The success of streaming video has generated interest in newer forms of multi-perspective video content, such as those generated by 360-degree cameras, multi-angle camera arrays, or (iii) light-field cameras. The immersive experience provided by these cameras can enhance user satisfaction for broadcast performances (e.g., theater, concerts) and events (e.g., graduation ceremonies), as well as online meetings. With content from these cameras, users do not just passively consume content, but may interactively traverse the content along many different paths from a perspective of their choice, with different users observing different perspectives of the same content. To support this at Internet-scale is challenging; client players must be able to download and content distribution networks (CDNs) must be able to generate perspectives on demand, while ensuring low latency, and must support a variety of devices for capture and consumption of this content.

This project explores architectural enhancements, algorithms, and techniques to deliver multi-perspective video at Internet-scale. It couples delivery optimization  with video coding and human computer interaction.
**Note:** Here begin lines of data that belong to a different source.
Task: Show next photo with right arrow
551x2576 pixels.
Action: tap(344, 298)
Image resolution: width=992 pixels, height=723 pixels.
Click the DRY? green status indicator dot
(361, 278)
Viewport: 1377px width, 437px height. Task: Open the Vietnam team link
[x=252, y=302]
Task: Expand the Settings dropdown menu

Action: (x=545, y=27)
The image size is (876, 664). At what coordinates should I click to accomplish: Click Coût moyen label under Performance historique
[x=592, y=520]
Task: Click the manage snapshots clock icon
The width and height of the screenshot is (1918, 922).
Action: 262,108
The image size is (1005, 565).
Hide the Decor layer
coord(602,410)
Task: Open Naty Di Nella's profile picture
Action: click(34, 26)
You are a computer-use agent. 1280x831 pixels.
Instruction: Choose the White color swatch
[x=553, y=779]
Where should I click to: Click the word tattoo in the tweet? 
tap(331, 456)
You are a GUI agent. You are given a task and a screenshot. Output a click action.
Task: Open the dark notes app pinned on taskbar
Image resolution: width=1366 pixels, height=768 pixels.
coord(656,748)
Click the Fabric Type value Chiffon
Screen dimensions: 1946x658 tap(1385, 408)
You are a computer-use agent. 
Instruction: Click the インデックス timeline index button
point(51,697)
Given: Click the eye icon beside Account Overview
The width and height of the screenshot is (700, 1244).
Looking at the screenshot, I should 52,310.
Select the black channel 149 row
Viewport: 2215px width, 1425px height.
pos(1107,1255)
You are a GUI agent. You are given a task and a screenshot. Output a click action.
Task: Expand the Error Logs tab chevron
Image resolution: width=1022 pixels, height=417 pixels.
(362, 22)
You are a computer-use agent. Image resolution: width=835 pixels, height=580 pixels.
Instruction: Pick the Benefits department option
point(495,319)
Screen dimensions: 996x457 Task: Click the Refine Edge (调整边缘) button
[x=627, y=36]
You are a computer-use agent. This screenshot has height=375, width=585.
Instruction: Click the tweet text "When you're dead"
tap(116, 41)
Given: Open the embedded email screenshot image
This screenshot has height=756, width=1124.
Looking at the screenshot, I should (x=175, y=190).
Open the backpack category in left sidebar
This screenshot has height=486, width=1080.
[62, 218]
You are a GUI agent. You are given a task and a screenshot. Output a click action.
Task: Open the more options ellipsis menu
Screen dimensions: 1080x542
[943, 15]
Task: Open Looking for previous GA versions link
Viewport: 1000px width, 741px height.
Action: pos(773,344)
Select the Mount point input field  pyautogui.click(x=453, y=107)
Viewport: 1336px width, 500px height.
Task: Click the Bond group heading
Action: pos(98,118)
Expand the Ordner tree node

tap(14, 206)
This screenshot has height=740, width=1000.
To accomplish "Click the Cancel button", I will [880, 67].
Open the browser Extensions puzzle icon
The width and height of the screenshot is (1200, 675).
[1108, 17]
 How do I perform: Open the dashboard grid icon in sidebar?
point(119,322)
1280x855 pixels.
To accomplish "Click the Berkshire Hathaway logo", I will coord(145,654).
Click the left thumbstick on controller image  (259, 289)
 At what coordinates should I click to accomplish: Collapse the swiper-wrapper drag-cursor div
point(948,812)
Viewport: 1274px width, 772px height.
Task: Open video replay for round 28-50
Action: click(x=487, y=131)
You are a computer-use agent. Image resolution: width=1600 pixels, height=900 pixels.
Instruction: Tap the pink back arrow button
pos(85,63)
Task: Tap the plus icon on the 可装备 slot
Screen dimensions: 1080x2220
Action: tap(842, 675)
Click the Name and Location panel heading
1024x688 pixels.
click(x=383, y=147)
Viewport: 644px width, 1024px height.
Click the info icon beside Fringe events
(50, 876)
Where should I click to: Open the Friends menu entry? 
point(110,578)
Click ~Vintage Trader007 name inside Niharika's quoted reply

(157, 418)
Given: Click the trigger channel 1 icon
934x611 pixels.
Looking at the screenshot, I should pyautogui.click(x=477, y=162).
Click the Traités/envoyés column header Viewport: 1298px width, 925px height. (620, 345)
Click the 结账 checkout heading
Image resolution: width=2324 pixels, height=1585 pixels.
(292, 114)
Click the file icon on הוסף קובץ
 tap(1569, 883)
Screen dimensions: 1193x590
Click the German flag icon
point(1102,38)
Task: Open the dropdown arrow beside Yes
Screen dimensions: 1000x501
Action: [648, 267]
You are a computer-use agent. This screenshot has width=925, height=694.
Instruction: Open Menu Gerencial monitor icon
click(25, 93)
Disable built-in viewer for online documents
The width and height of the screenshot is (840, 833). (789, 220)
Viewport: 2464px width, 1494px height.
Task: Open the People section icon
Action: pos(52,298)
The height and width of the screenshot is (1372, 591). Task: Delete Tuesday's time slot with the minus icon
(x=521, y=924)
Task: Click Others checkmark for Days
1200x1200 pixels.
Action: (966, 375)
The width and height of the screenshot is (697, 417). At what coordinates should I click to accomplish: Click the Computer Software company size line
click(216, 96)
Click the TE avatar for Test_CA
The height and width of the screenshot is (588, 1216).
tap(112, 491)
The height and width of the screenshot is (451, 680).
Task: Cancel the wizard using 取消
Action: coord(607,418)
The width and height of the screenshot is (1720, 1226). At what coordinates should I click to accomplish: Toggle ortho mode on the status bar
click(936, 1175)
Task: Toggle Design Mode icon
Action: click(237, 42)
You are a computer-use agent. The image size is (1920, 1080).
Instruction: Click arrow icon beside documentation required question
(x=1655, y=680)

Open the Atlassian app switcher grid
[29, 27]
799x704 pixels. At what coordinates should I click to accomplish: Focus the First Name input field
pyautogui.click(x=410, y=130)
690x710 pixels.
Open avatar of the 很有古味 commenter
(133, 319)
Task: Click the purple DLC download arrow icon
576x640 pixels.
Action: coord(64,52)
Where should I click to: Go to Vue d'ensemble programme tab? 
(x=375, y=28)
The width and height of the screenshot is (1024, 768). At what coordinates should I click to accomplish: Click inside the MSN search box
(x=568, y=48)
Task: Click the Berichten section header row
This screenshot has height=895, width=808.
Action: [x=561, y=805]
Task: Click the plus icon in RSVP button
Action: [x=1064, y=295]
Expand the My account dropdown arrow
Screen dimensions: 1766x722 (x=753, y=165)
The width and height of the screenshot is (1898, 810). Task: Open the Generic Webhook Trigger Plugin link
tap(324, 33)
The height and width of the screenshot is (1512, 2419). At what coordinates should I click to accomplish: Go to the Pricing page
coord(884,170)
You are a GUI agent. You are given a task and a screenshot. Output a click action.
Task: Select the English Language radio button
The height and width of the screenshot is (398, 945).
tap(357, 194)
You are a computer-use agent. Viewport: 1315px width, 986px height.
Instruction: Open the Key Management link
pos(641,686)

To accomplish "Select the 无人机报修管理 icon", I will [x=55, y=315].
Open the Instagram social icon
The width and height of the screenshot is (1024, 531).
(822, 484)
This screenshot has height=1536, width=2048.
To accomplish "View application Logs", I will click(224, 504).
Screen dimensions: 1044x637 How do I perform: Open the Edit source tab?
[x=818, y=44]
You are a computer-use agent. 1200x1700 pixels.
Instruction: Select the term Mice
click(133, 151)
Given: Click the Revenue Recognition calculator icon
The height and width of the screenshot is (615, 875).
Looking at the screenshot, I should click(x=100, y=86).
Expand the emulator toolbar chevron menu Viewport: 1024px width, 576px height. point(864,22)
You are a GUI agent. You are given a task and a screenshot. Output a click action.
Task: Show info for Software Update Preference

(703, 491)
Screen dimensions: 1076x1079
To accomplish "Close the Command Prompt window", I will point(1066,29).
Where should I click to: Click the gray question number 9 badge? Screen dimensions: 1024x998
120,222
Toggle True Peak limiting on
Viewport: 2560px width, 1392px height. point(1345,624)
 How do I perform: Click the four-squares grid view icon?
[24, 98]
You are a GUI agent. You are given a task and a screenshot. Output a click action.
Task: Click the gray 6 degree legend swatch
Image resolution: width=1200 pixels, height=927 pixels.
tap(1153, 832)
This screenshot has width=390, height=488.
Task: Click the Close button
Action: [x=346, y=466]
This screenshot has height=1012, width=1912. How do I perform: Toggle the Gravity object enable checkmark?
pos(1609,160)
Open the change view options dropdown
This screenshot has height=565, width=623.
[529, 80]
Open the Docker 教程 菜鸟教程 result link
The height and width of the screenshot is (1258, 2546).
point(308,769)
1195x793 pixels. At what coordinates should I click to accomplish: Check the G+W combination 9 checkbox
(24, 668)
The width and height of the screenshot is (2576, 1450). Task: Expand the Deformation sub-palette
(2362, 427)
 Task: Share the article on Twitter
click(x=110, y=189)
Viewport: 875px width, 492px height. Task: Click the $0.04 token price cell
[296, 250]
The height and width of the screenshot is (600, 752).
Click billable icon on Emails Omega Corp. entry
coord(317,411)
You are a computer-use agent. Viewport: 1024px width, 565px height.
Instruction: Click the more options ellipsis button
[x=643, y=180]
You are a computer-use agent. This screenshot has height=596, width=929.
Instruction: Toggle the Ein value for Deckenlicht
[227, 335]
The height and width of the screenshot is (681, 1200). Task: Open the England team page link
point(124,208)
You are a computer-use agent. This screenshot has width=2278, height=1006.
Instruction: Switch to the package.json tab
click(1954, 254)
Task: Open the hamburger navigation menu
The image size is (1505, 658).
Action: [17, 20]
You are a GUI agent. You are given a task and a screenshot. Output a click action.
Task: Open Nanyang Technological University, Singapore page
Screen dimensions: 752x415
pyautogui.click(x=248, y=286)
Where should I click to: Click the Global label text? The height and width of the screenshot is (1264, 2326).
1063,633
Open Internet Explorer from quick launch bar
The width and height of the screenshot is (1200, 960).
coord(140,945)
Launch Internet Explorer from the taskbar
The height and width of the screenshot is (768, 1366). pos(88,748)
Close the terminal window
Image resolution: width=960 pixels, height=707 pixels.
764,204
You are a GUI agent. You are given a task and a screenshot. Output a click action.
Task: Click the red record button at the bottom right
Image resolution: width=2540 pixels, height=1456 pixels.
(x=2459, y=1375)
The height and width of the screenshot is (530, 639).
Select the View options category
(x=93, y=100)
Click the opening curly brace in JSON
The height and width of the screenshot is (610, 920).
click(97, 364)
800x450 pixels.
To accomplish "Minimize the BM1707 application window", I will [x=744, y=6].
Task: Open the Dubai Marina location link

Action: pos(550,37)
At its core, the project will develop interactivity abstractions by which content publishers can specify the range of perspectives users are permitted to choose from at each point in the video. The interactivity specified in a video will drive perspective coding and novel dynamic perspective generation algorithms. It will also enable infrastructure provisioning to meet CDN storage and cost constraints, and will guide adaptive perspective retrieval from CDN servers or from nearby caches. Finally, the project will explore methods to predict and guide user behavior to improve delivery quality based on user studies.